In attesa dei dati sul trimestre estivo – il più importante per l’ospitalità italiana – quelli relativi alla primavera confermano un andamento positivo sia sul fronte del business travel che di quello leisure, consolidando i flussi turistici nazionali e internazionali nelle principali destinazioni del Paese. In base agli indicatori di Italian Hotel Monitor, elaborato da Trademark Italia, il secondo trimestre del 2026 (aprile-giugno) archivia, infatti, una performance di ulteriore crescita. L’occupazione camere media nazionale raggiunge il 76,9%, mentre il prezzo medio camera sale a 172,38 euro.
L’andamento
I dati evidenziano un ottimo bilanciamento tra le diverse categorie. Il settore upscale (4 stelle) traina l’occupazione con il 77,5% e un prezzo medio di 176,05 euro. Segue il comparto midscale (3 stelle) al 76,4% (con un prezzo medio di 75,36 euro), mentre il segmento luxury (5 stelle) registra una room occupancy del 74,4% con un ricavo medio per camera che si attesta a 674,96 euro.
I dati regionali
A livello geografico, è l’area del Centro Italia a guidare l’occupazione nazionale superando l’80%. Guardando alle destinazioni urbane, tra le 39 città monitorate, spiccano per tasso di occupazione camere Bologna (81,7%), Roma (81,6%), Firenze (79,8%), Milano (79,6%), Napoli (78,8%) e Genova (78,7%). Ma sono ben 24 le destinazioni turistiche che si attestano al di sopra della soglia psicologica del 70%.

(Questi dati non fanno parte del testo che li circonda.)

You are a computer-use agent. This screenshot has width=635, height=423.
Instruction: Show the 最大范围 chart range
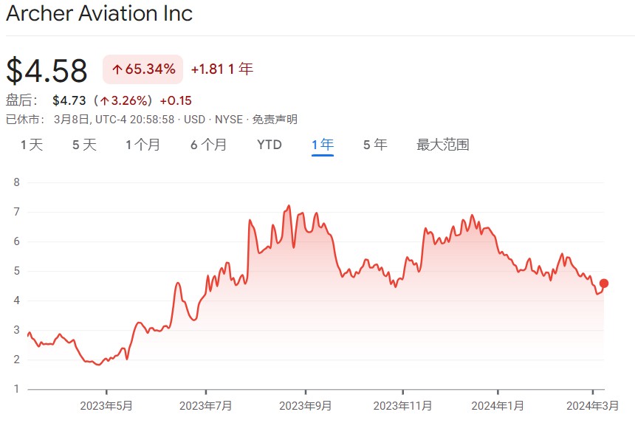click(443, 145)
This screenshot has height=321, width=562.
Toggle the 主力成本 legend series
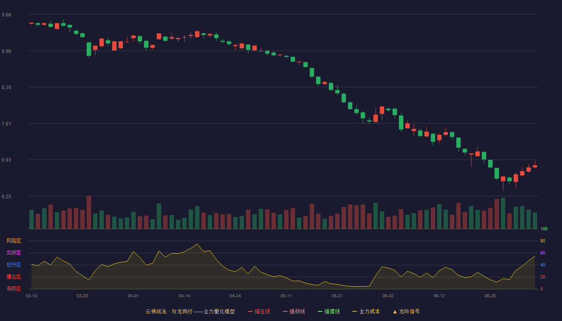tap(366, 311)
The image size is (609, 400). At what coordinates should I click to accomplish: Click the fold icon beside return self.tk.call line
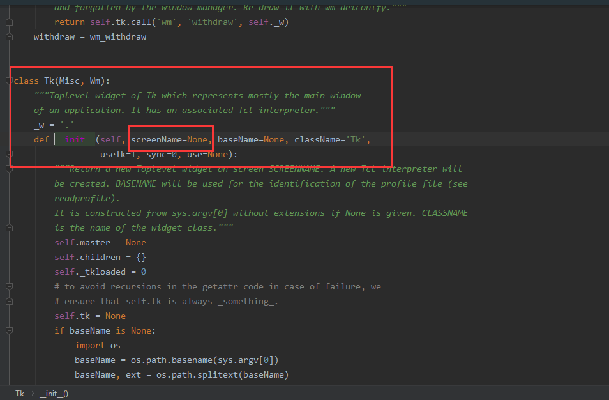(x=8, y=21)
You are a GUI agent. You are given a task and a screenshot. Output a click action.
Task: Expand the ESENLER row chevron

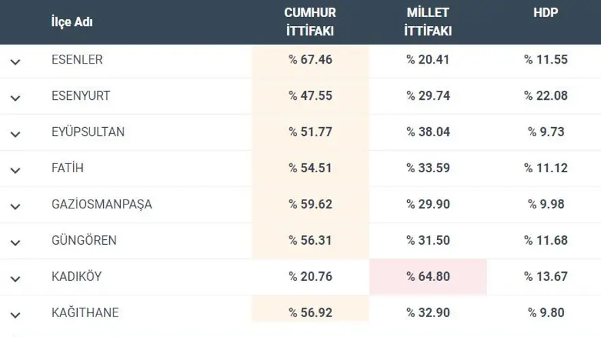click(x=16, y=62)
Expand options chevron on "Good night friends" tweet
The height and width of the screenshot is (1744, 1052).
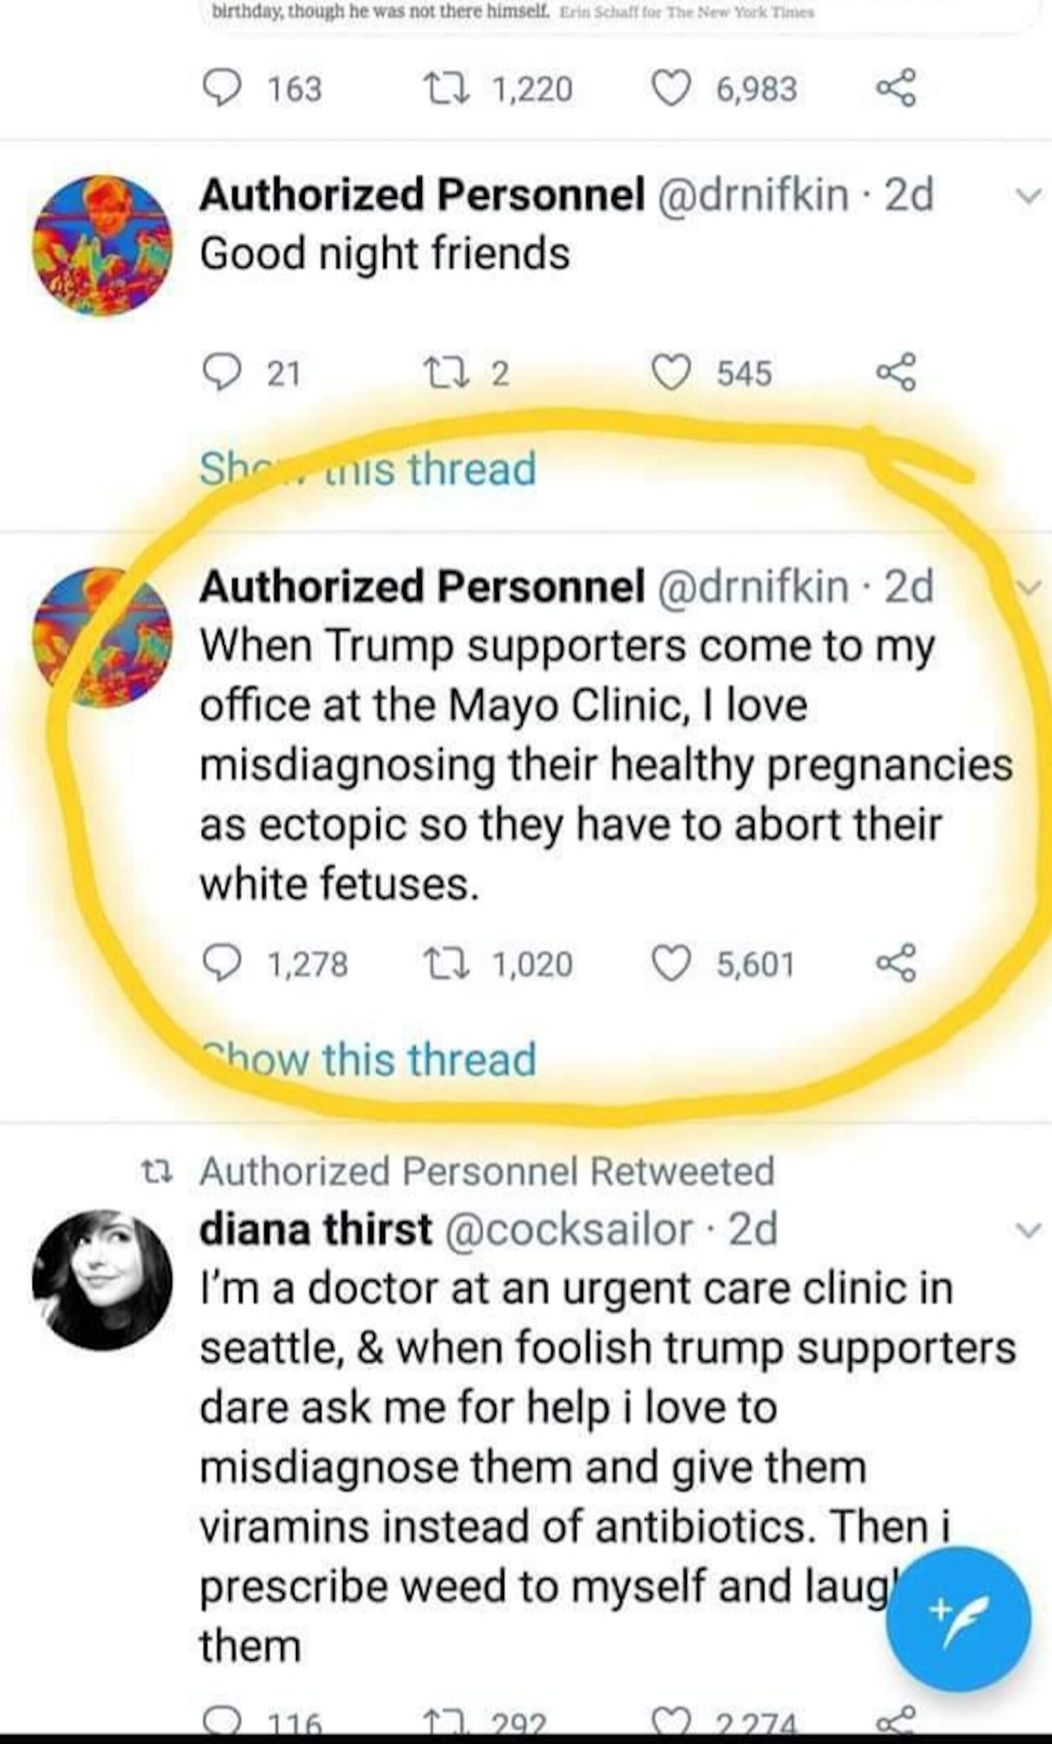pos(1029,195)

Nel ranking dei prezzi medi della camera, Venezia si conferma la destinazione più esclusiva con una media di 274,08 euro complessivi (spinta dai 753,57 euro del segmento luxury). Seguono a ruota le altre grandi città d’arte e d’affari: Firenze (238,04 euro), Milano (228,94 euro) e Roma (214,37 euro) tutte oltre i 200 euro di ADR. Più staccate le altre città del ranking, come Como (197,30 euro) e Napoli (146,87 euro).